Proprietary Reverse Mortgages Offer More Flexibility, But More Risks

The vast majority of reverse mortgages are classified as Home Equity Conversion Mortgages (HECMs) and are insured by the Federal Housing Administration (FHA). However, a small portion of reverse mortgages on the market are offered by private lenders, and are not insured or closely regulated by the FHA. In general, proprietary reverse mortgage loans can offer significantly more flexibility to borrowers, but also don’t have many of the protections that naturally come with HECMs. Despite that, certain federal laws do apply to proprietary reverse mortgages, including the fact that borrowers must be at least 62 years old to qualify.

What are the Differences Between HECMs and Proprietary Reverse Mortgages?

One of the biggest differences between HECMs and proprietary reverse mortgages is the fact that proprietary reverse mortgages are not beholden to the FHA lending limits. Right now, HECMs are limited to a maximum of $679,650 or the home’s appraised value, whichever is less. In contrast, proprietary reverse mortgages are only limited to the maximum amount that the borrower is willing to lend. And, when it comes to jumbo reverse mortgages, that number could easily be several million dollars.

Also, unlike HECMs, proprietary reverse mortgages usually do not require borrowers to pay any form of mortgage insurance. So, if you get a reverse mortgage, you won’t have to pay an upfront mortgage insurance premium (UMIP), or a regular mortgage insurance premium (MIP). However, proprietary reverse mortgages may have their own fees, so you won’t necessarily be saving money by getting one. In fact, proprietary reverse mortgages typically have higher interest rates than HECMs, so you’ll usually end up paying more for your loan.

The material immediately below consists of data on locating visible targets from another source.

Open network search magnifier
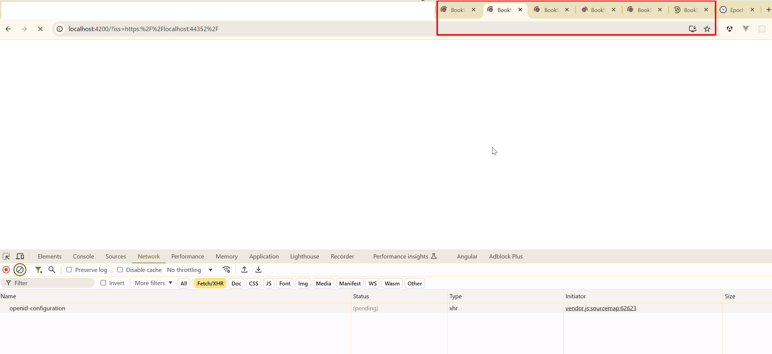coord(52,270)
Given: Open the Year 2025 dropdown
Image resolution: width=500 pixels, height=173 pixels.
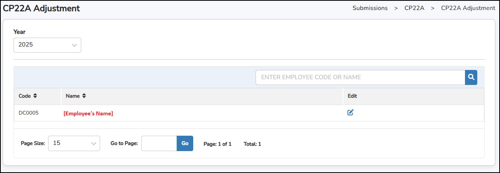Looking at the screenshot, I should click(x=47, y=45).
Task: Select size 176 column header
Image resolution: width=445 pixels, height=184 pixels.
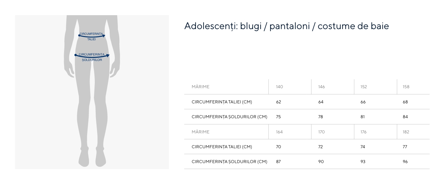Action: [363, 132]
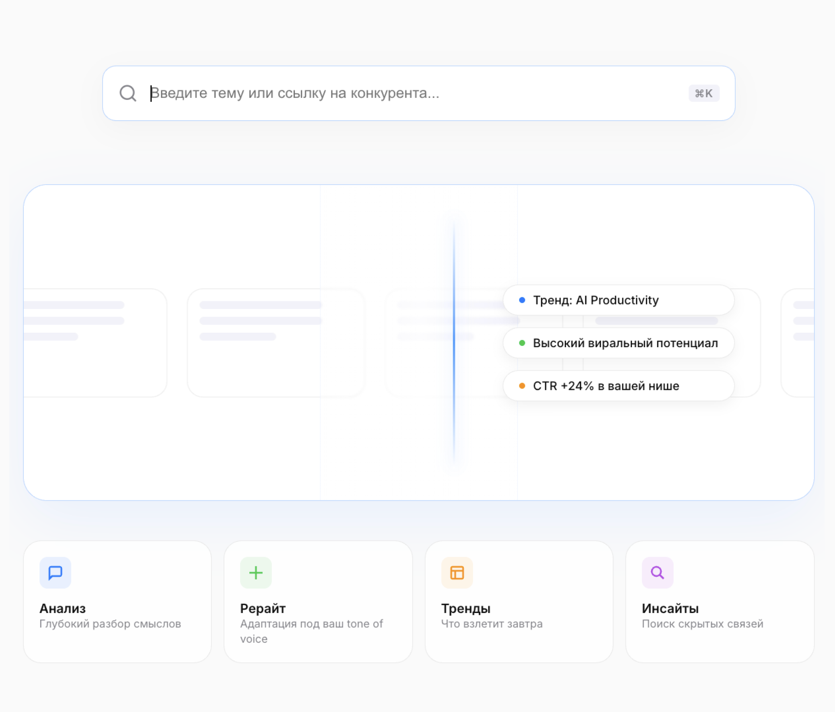Click the search magnifier icon
The width and height of the screenshot is (835, 712).
coord(128,93)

Proprietary Reverse Mortgages and Non-Borrowing Spouses

Since mid-2014, HECMs have carried certain protections for non-borrowing spouses, Specifically, non-borrowing spouse are permitted to stay in a home after the borrowing spouse has passed away or moved to a nursing home, as long as they get certified as an eligible spouse before the borrower has passed away. They also will have to get re-certified each year afterward, as long as they want to continue staying in the home. In addition, non-borrowing spouses need to uphold the general rules of the reverse mortgage, including paying property taxes, homeowners insurance, and maintaining the property.

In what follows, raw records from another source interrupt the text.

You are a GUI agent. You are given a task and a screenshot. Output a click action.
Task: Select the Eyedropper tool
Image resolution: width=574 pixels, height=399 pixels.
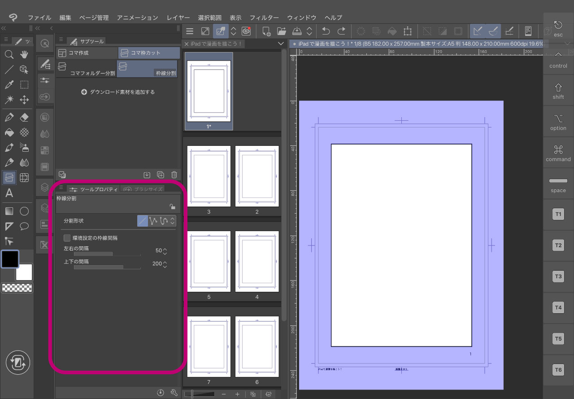coord(9,85)
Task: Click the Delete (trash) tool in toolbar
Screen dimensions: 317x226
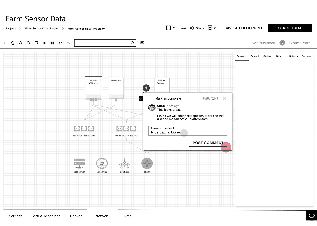Action: (13, 43)
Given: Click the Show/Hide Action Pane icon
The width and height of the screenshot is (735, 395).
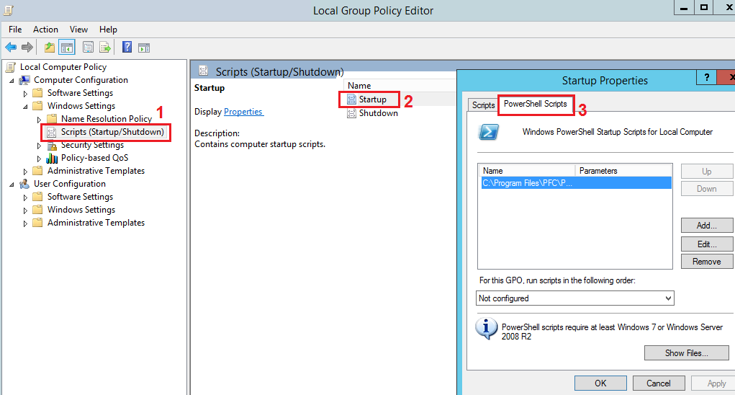Looking at the screenshot, I should pos(144,48).
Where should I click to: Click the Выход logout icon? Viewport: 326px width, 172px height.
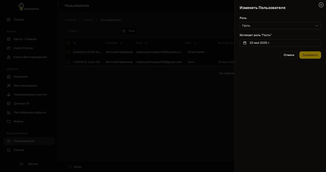tap(22, 164)
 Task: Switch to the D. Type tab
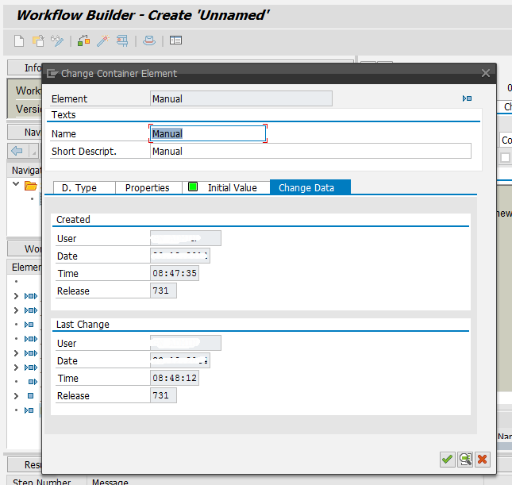click(x=79, y=187)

Jumbo Reverse Mortgages are The Most Popular Form of Proprietary Reverse Mortgages

Earlier in this article, we mentioned that certain proprietary reverse mortgage lenders offer jumbo reverse mortgages. In fact, most proprietary reverse mortgages are actually jumbo reverse mortgages. Jumbo reverse mortgages are usually only available to borrowers who have homes worth more than $1 million, but recent market changes mean that these loans may be available for borrowers with homes valued at as little as $850,000. Right now, only two lenders offer jumbo reverse mortgage products to borrowers: American Advisors Group and Finance of America Reverse.